Professor Xiaohui Chen of Statistics has been awarded a prestigious National Science Foundation (NSF) CAREER Award for his work titled as "Computer-Intensive Statistical Inference on High-Dimensional and Massive Data: From Theoretical Foundations to Practical Computations." NSF CAREER awards are one of the most distinguished awards a junior faculty member can receive as the recipient has to demonstrate an exemplary regard to the role of teacher-scholar through integrating research and education within the context of their organization's mission statement. NSF grants these highly competitive awards only once a year to early-career faculty whose activities have built a firm foundation for a lifetime of leadership in combining education and research.
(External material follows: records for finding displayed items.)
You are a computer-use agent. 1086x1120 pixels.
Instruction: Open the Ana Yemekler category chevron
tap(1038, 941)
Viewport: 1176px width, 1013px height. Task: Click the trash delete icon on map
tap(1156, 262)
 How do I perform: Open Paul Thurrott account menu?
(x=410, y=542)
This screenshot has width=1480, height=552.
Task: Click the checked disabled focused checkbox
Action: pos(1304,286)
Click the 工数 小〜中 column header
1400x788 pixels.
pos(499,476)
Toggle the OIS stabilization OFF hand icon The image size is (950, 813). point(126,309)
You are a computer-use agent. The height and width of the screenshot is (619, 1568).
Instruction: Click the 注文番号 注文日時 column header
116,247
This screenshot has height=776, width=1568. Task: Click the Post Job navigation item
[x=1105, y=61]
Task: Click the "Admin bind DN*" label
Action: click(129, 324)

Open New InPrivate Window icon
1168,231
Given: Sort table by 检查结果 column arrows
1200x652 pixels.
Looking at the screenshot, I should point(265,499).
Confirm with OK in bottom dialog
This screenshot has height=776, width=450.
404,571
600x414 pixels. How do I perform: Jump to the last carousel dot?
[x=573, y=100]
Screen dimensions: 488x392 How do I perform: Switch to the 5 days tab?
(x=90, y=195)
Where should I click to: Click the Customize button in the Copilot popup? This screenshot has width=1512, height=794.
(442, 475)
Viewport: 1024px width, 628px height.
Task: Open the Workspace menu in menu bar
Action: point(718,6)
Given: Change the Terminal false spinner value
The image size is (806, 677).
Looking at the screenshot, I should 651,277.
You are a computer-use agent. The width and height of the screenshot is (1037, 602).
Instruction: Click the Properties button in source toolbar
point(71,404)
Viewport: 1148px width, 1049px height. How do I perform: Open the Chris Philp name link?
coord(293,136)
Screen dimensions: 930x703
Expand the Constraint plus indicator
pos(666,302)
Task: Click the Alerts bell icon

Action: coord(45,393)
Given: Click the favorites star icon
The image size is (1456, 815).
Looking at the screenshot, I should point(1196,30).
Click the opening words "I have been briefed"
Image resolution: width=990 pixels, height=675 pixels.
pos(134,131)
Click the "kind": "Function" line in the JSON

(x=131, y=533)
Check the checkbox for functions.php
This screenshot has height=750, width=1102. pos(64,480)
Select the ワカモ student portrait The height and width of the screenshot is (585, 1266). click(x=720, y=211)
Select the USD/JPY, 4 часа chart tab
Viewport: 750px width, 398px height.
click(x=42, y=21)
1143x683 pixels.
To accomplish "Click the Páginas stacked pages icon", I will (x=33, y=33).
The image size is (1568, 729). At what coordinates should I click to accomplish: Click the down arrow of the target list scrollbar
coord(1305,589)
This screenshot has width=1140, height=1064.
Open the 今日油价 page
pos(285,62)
For additional details on the award please see NSF.gov
Professor Chen's abstract is as follows:
In an era of Big Data, computer-intensive statistical inference faces unprecedented challenges and opportunities. High-dimensional and massive data are now emerging in scientific areas including biomedical engineering, environmental science, financial econometrics, array signal processing, and social networks, among many others. An important associated research challenge is to develop efficient methods to extract information and quantify its uncertainty for a large number of variables and measurements. Data-driven statistical inferential procedures for uncertainty quantification via the bootstrap methods are often computationally intensive for high-dimensional large-scale datasets. On the computational side, this research project will make use of distributed inference via the parallel high-performance computing technique, which is an essential ingredient to speed up bootstrap calculations. On the statistical side, this research will introduce a general framework for studying the performance of various bootstrap methods. This research project aims to lead to a comprehensive understanding of the fundamental tradeoff between statistical and computational concerns in quantifying uncertainty for a broad class of inferential procedures, thus providing guidance to practically optimize statistical accuracy and computational cost in potential real applications. Both undergraduate and graduate students are involved in the project.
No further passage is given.